In this sense, East Asia’s economies have embraced the process of “creative destruction” described by the Austrian economist Joseph Schumpeter, whereby the economic structure is continually revolutionized from within. Moreover, by implementing incremental reforms that facilitate – and even encourage – the replacement of old, inefficient sources of growth with new, more dynamic ones, they have expedited this process.
For example, China’s productivity-enhancing agricultural reforms in the 1980s were spurred partly by growth in the non-agricultural sector, a result of policies aimed at stimulating township and village enterprises. Similarly, in the 1990s, China addressed the buildup of bad debt and unfinished construction projects – the result of state-owned enterprises’ chronic loss-making and excessive property investment, respectively – by implementing institutional reforms that stimulated growth in more dynamic sectors, thereby offsetting the SOEs’ declining return on capital.
Resilience has thus characterized the interaction between the government and markets since the introduction of Deng’s reforms. Indeed, according to the late economist Gustav Ranis, the interactive dynamic of policy and market institutions was the key to the success of the East Asian economies. For example, fiscal decentralization in China, spurred by local institutions’ demands for increased autonomy, has helped to fuel regional competition and sustain an increasingly market-oriented economic environment.
This interactive dynamic is also reflected in the formation of industrial policies. In China, though clusters of vibrant smaller manufacturers are flourishing, policymakers have done relatively little to promote industrial development and upgrading. This leaves it up to market institutions to guide the process, ensuring that they play a key role in the expanding industrial sectors.
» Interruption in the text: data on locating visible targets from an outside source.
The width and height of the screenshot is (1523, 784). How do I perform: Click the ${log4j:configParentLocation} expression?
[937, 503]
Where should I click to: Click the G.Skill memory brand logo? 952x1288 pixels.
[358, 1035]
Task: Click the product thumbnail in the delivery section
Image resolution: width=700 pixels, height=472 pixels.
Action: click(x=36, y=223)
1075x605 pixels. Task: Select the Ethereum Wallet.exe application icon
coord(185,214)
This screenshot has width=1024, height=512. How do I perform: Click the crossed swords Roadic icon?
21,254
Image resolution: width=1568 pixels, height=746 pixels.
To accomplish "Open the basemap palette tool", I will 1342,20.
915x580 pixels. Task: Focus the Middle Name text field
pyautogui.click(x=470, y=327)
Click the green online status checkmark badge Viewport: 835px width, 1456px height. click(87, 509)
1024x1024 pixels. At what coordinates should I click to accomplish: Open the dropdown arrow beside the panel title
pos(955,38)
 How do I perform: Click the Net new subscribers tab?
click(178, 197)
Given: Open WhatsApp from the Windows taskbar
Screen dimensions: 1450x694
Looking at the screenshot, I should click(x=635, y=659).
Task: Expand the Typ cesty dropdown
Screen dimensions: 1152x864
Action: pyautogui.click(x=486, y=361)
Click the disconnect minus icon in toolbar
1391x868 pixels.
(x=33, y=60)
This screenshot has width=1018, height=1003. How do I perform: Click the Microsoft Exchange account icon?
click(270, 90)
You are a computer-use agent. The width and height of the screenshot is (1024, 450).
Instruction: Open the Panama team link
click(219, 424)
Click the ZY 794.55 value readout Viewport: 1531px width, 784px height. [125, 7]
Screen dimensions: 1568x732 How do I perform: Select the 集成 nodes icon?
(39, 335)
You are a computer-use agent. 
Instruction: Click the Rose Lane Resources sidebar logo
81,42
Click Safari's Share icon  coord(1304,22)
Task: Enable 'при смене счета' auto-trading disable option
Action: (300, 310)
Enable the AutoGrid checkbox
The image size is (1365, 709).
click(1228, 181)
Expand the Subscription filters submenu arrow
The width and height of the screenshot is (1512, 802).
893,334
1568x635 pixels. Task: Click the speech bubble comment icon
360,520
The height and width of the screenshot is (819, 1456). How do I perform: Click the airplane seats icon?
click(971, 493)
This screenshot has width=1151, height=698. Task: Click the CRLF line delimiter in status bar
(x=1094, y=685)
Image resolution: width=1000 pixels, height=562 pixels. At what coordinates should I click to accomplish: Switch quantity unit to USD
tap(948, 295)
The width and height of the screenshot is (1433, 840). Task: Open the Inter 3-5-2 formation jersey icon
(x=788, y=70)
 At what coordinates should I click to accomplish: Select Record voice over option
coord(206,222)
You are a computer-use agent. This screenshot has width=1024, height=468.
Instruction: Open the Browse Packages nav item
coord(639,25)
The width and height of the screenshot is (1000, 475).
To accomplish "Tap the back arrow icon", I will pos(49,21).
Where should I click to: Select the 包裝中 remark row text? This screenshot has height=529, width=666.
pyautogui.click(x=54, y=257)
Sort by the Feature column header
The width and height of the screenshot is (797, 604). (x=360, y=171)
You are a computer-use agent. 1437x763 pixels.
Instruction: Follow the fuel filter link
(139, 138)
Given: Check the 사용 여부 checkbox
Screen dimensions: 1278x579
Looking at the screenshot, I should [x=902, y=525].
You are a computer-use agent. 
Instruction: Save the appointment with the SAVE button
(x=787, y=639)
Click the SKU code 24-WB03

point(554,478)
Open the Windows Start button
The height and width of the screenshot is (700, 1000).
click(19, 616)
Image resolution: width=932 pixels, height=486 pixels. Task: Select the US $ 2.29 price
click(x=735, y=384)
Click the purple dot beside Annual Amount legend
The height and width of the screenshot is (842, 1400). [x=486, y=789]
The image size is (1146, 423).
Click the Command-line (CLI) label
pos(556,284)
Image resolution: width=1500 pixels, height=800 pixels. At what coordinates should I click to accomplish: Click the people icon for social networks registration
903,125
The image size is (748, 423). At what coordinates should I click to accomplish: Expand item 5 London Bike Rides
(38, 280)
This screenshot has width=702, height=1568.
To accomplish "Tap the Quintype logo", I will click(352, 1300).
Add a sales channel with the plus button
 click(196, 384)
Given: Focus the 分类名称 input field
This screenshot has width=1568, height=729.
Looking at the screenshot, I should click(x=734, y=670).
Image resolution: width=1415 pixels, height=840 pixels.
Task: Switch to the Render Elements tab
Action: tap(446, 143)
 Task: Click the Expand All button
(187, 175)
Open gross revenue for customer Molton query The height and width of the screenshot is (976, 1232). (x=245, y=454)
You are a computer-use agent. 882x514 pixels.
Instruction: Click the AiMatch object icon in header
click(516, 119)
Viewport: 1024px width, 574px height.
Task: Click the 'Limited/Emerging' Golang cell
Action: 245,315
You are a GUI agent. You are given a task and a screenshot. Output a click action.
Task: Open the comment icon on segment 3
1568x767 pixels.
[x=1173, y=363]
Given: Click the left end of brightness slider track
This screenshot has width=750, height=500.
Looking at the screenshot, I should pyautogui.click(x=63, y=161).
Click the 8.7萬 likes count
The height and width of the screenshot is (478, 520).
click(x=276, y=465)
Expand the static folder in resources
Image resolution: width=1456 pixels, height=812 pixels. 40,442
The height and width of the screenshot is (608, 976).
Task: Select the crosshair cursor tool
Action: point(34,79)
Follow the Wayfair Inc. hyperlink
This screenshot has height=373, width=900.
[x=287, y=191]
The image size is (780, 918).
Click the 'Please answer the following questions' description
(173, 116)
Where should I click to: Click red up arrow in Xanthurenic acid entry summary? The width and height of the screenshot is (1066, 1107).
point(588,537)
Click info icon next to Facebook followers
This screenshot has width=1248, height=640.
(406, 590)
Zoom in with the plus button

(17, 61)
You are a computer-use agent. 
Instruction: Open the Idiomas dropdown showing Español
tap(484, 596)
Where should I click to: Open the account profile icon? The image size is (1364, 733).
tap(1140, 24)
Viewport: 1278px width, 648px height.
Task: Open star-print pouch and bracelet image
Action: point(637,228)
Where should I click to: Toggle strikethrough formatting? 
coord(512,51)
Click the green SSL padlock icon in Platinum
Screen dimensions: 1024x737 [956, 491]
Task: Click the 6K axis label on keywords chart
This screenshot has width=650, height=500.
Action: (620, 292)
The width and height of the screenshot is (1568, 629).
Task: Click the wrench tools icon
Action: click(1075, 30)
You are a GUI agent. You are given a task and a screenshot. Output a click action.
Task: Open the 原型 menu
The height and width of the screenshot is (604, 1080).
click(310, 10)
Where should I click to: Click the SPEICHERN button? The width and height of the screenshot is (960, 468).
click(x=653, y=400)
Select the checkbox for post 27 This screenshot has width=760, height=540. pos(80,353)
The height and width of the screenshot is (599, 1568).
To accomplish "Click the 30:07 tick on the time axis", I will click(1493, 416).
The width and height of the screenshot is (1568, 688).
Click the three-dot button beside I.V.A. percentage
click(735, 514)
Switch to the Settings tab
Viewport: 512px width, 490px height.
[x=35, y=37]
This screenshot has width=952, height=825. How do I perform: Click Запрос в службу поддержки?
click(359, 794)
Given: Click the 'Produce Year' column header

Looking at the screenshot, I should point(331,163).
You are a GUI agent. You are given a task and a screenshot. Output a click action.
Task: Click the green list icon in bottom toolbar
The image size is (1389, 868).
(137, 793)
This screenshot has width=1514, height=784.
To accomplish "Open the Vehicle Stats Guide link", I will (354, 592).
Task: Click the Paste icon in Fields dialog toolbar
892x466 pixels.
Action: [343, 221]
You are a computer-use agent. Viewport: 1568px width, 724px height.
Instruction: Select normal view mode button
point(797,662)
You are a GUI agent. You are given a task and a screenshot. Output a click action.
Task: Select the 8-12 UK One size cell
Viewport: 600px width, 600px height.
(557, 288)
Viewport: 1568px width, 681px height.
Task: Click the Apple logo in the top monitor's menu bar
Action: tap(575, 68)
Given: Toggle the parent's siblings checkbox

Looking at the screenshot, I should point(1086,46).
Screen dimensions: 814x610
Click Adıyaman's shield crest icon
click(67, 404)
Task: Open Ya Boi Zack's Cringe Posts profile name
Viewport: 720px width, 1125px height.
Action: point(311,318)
Another source of resilience in East Asia are local governments. For starters, they are responsible for public capital expenditure, driving the improvement in China’s physical infrastructure and yielding reasonable returns for private investors. This advances the objective of helping local businesses, particularly innovative small and medium-size firms, to grow and thrive. To this end, local governments are also helping entrepreneurs gain access to global production chains. The Zhejiang and Guangdong provinces have been particularly successful in this effort – and, unsurprisingly, rank among China’s most robust regional economies.
Finally, local governments have demonstrated a willingness to support institutional innovation. This allows for the flexibility needed to address structural challenges at the local level, thereby preventing them from blocking growth.
After three years of slowing growth and rising debt, China once again finds itself at a crossroads. Fortunately, it seems to be choosing the path of flexibility and adjustment, as it pursues an ambitious reform plan that, it is hoped, will enable it to edge closer to – and eventually cross – the high-income threshold.
Zhang Jun is Professor of Economics and Director of the China Center for Economic Studies at Fudan University, Shanghai.